Ich fand das belanglos bis unkonkret, freute mich aber doch ein bisschen. Also schrieb ich etwas zurück. Bezog mich auf unser Gespräch, fragte etwas nach und bot ihm – so meinte ich wenigstens – genug Aufhänger für eine etwas direktere Antwort und vielleicht auch die Nachfrage nach einem Treffen.
Die Kontaktaufnahme per Whatsapp halte ich aus gutem Grund für wenig glücklich: Whatsapp verführt dazu, ewige Nachrichten hin und her zu schreiben. Keine Zeichenbeschränkung, keine Kosten, eine Unzahl an Smileys (oder Emojis, wie sie dort heißen).

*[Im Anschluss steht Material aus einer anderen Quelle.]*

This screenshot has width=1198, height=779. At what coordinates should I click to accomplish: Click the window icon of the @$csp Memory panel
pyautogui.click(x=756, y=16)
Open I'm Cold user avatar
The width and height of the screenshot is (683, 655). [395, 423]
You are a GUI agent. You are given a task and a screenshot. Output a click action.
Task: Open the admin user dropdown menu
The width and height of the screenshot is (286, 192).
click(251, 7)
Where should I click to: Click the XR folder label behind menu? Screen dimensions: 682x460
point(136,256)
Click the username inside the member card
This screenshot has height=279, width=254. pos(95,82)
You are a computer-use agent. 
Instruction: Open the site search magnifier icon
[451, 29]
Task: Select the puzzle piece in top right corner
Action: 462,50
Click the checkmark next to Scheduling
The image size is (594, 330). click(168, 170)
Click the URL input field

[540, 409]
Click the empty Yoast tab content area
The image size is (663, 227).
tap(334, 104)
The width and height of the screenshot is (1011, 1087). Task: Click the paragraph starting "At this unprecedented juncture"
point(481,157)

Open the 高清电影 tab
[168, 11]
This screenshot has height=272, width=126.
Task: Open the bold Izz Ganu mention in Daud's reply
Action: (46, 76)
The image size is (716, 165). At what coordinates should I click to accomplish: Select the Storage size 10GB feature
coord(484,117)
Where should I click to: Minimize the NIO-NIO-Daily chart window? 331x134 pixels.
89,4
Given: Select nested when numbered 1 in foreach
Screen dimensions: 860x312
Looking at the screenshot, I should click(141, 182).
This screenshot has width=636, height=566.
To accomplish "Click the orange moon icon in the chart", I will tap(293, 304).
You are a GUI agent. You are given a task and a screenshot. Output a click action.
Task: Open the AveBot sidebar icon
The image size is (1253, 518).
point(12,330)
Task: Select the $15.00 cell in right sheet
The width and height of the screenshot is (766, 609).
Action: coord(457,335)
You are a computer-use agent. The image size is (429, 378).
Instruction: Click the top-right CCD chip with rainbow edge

Jonas schrieb mir, gefühlt, eintausend Nachrichten. Er wurde ganz mitteilsam und meldete sich oft und gerne zwischendurch. Bisweilen garnierte er seine Messages mit bunten Bildchen, es war alles furchtbar niedlich und nett, nur eines kam nicht: Die Frage nach einem Date.
Selbst ist die Frau?
Man könnte jetzt berechtigterweise fragen: Warum schlägst du denn selbst nichts vor? Und vielleicht stimmt es, vielleicht bin ich zu konservativ und aus Jonas wäre der Mann meines Lebens geworden, hätte ich gleich zu Beginn ein Treffen eingefordert. Doch das ist nicht meine Art. Dann bin ich eben konservativ.
Es passierte dann aber doch. Jonas wollte mit mir ins Kino, wir spazierten anschließend noch etwas durch die nächtliche Stadt und an der Straßenbahnhaltestelle küsste er mich unvermittelt … das war überraschend, aber auch schön. Er lächelte mich mit seinen schneeweißen Zähnen an und hielt mich in seinen muskulösen Armen. Doch gar nicht so schlecht, dieser Jonas.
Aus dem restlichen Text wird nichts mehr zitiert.